Multi-criteria influence maximization (MCIM) method
Multi-criteria influence maximization
(MCIM) method is an iterative hybrid method that selects \(k\) influential nodes using the Technique for Order of Preference by Similarity to Ideal Solution (TOPSIS) [2]. In MCIM, an \(N \times 4\) decision matrix \(R\) is constructed as
\[
R = \begin{bmatrix}
d_1 & IDS_1 & -DO_1 & -IDO_1 \\
d_2 & IDS_2 & -DO_2 & -IDO_2 \\
\vdots & \vdots & \vdots & \vdots \\
d_N & IDS_N & -DO_N & -IDO_N \\
\end{bmatrix},
\]
where \(d_i\) is the degree of node \(i\), \(IDS_i\) is the entropy-based ranking measure (ERM) [3], and \(DO_i\) and \(IDO_i\) denote the direct overlap and indirect overlap of node \(i\), respectively:
\[
DO_i = \sum_{j \in \mathcal{N}(i)} s_j,
\quad
IDO_i = \sum_{j \in \mathcal{N}(i)} s_j \, |\mathcal{N}(i) \cap \mathcal{N}(j)|,
\]
with \(s_j = 1\) if node \(j\) is in the seed set \(S\) and \(s_j = 0\) otherwise.

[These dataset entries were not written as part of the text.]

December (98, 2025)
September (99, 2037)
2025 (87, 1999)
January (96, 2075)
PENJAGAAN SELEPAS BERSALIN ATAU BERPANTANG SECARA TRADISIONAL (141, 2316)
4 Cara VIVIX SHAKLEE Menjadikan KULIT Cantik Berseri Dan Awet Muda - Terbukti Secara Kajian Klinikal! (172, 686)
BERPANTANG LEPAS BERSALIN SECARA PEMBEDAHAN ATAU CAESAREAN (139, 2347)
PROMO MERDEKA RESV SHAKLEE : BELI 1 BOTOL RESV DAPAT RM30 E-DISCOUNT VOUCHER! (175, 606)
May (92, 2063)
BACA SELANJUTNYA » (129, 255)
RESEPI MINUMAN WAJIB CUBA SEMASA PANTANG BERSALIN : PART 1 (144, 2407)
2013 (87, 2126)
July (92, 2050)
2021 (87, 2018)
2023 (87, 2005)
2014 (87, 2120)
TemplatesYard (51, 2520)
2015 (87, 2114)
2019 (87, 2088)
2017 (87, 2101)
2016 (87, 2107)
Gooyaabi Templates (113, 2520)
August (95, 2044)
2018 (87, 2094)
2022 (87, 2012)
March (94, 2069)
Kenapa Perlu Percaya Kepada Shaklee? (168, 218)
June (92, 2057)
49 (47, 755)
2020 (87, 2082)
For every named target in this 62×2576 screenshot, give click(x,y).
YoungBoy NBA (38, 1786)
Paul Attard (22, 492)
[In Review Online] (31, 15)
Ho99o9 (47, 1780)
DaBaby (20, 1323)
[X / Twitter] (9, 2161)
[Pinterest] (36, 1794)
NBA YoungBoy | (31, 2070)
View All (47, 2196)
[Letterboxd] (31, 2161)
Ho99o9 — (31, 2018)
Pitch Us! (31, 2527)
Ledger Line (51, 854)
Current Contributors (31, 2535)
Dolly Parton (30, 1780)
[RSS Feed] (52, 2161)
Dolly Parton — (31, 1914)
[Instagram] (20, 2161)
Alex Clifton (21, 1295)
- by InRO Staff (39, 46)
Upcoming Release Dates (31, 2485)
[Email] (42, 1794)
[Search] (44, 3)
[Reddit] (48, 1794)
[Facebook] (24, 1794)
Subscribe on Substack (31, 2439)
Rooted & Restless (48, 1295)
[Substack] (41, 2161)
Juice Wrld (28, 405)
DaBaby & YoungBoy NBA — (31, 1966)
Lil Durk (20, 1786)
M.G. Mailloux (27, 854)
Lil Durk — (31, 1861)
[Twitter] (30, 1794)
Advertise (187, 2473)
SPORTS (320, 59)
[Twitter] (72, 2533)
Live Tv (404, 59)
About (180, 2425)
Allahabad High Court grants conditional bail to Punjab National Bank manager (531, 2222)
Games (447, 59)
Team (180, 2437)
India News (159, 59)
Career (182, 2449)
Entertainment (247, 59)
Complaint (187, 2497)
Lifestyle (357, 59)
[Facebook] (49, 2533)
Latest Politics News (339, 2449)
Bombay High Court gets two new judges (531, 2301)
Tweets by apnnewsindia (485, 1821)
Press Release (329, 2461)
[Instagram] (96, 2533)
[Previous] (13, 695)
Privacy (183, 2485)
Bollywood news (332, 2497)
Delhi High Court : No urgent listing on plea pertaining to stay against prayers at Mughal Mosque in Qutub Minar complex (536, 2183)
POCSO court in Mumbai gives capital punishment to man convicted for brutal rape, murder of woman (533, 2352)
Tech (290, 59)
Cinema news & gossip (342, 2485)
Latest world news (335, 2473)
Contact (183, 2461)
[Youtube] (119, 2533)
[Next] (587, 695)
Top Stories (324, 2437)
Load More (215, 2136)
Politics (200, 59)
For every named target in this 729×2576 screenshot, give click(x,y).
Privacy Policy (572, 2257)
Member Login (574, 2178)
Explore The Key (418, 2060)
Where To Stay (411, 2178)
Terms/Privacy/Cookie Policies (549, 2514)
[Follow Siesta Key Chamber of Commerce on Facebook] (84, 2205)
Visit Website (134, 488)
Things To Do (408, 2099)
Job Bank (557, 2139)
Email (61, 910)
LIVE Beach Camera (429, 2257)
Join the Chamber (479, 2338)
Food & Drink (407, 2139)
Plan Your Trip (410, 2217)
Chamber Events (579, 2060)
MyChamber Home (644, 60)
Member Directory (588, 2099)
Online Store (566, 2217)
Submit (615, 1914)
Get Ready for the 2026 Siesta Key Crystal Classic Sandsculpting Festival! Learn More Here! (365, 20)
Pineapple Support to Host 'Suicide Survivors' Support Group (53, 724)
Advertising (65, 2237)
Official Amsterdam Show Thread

Initially, the seed set \(S\) contains the nodes with the highest degree, which are then removed from the decision matrix \(R\). At each iteration, the most important node \(u\) is selected from \(R\) using the TOPSIS method. The selected node \(u\) is added to \(S\) and removed from \(R\), and the values of \(DO\) and \(IDO\) for the remaining nodes are updated accordingly. This process continues until either \(|S| = k\), meaning \(k\) nodes have been selected, or \(S = \mathcal{N}\), meaning all nodes have been added to the seed set.